**Supplied material:**
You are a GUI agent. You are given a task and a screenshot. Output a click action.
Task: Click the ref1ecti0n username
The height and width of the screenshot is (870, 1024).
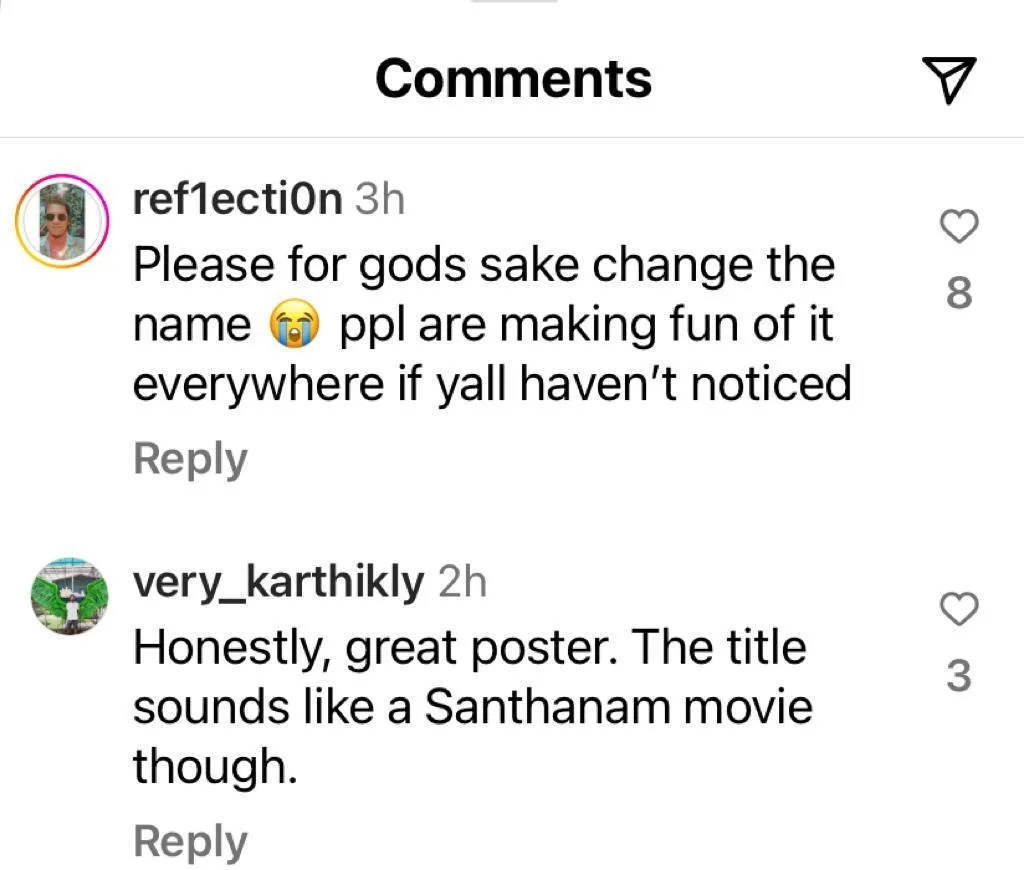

---

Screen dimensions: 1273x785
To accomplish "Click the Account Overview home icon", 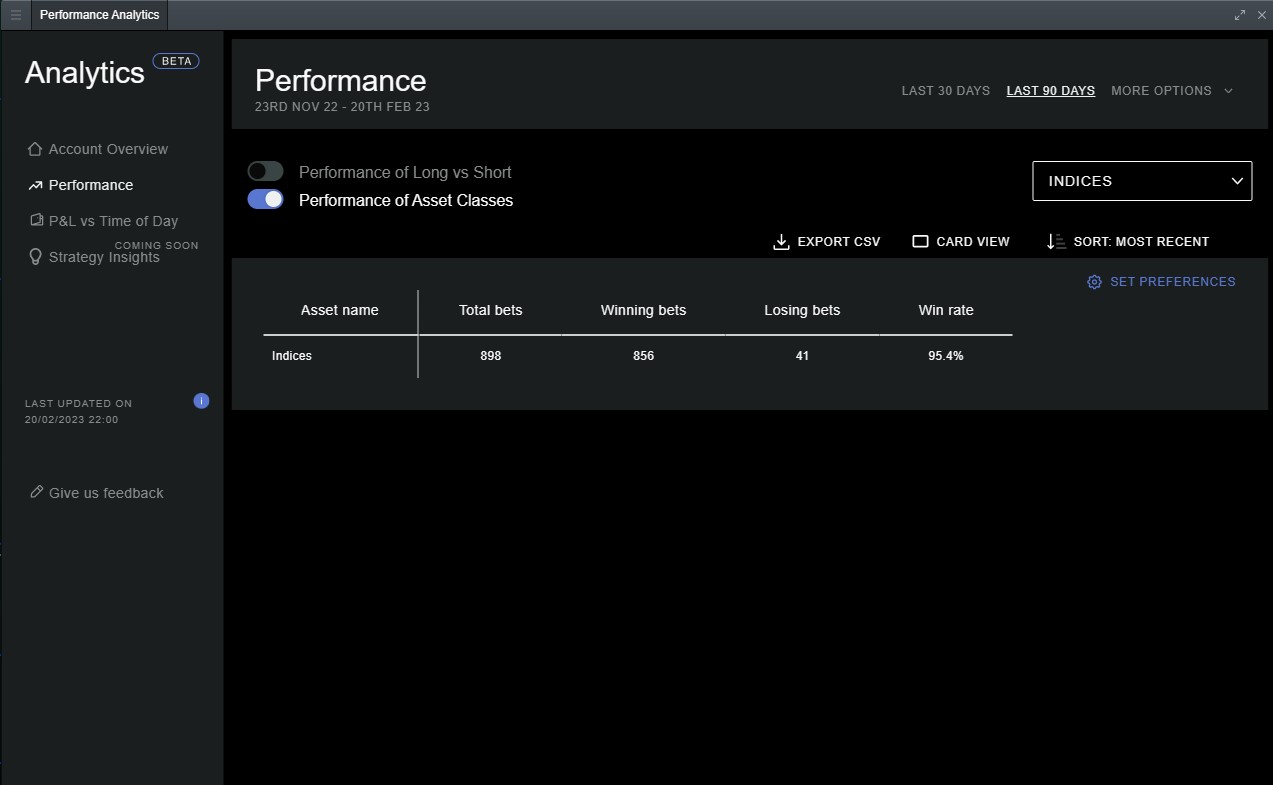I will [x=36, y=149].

**Task:**
Return, with no change at all, every line in the entries above from the line containing "You are a GUI" through the line containing "The height and".

**Answer to this problem:**
You are a GUI agent. You are given a task and a screenshot. Output a click action.
Task: Click the ref1ecti0n username
The height and width of the screenshot is (870, 1024).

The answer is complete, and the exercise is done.